Saturday, August 14, 2004
Still Children
Do you recall as child, or have you observed children, bickering, appealing to their parent, or some adult in supposed authority over them? You know; Mommy, Johnny did so and so and said a bad word, or, Johnny has my such and such and won’t let me play with it. Mommy, or the authority figure, indubitably, will mediate the situation, creating a temporary peace or solution to the problem at hand. Of course, this temporary peace or solution usually won’t take hold until the children have exhausted their store of shrillness, oceans of faux tears, and circular arguments.

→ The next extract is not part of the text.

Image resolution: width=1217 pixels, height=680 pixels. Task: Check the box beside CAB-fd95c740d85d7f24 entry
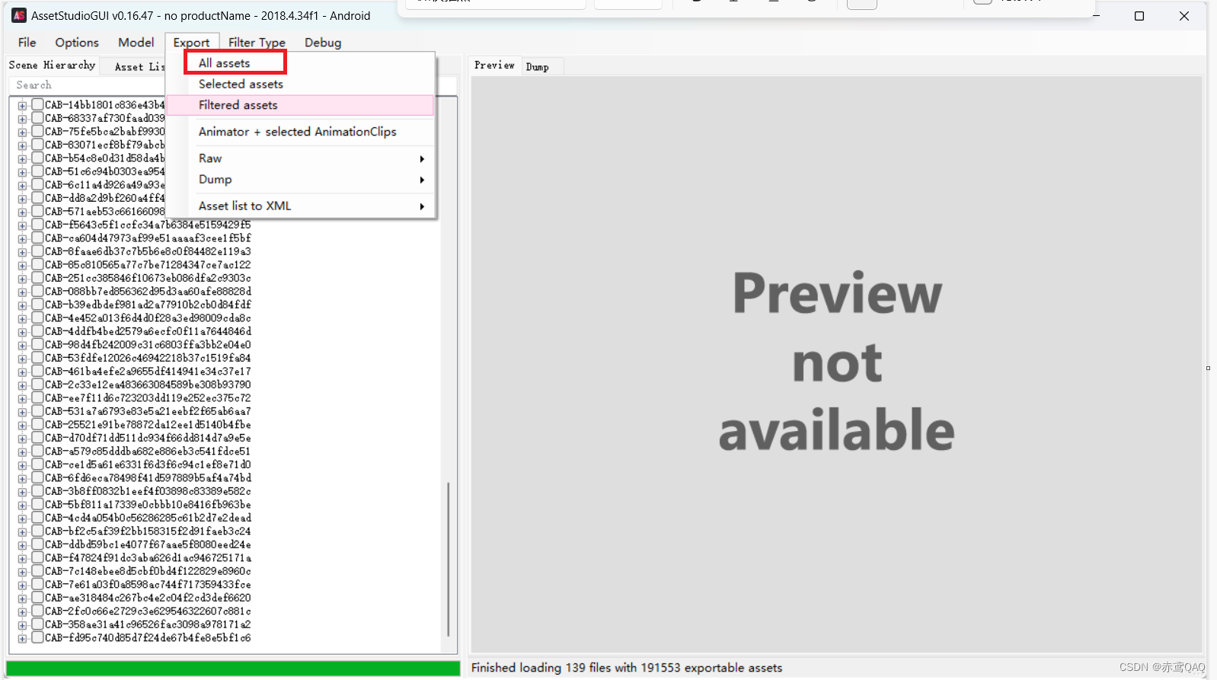[37, 638]
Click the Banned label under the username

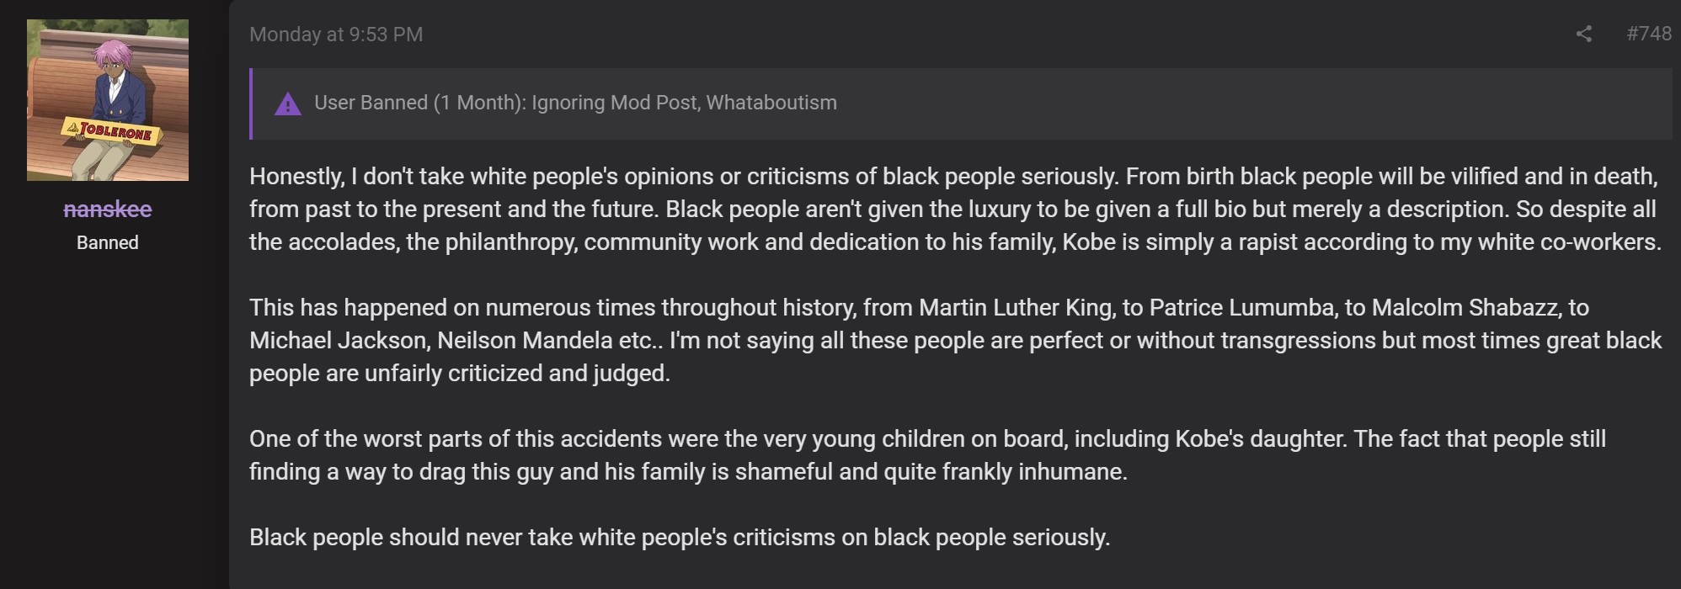click(108, 242)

Sitting in courtroom 6D, yesterday, awaiting my call to the bench, struck me as quite similar in nature. One hears much the same type of childish argumentation presented to the judge, a he said she said type of thing, over items such as an entertainment center, a big screen teevee, or a house. The judge looms over the the legal counselors with their children by their sides; in this case individuals approaching the age of fifty; now, nowing at times like a patient parent, and at other times like an imperial wizard, cautioning Johnny, or Betty Sue, to play nice or not talk out of turn, or urging the counselors to keep their children under control. I found it all quite sordid and unbearable to listen to, and I was embarrassed, to tell the truth, that I had to take my turn in front of the bench, like a penitent, appealing for protection from the neighborhood bully.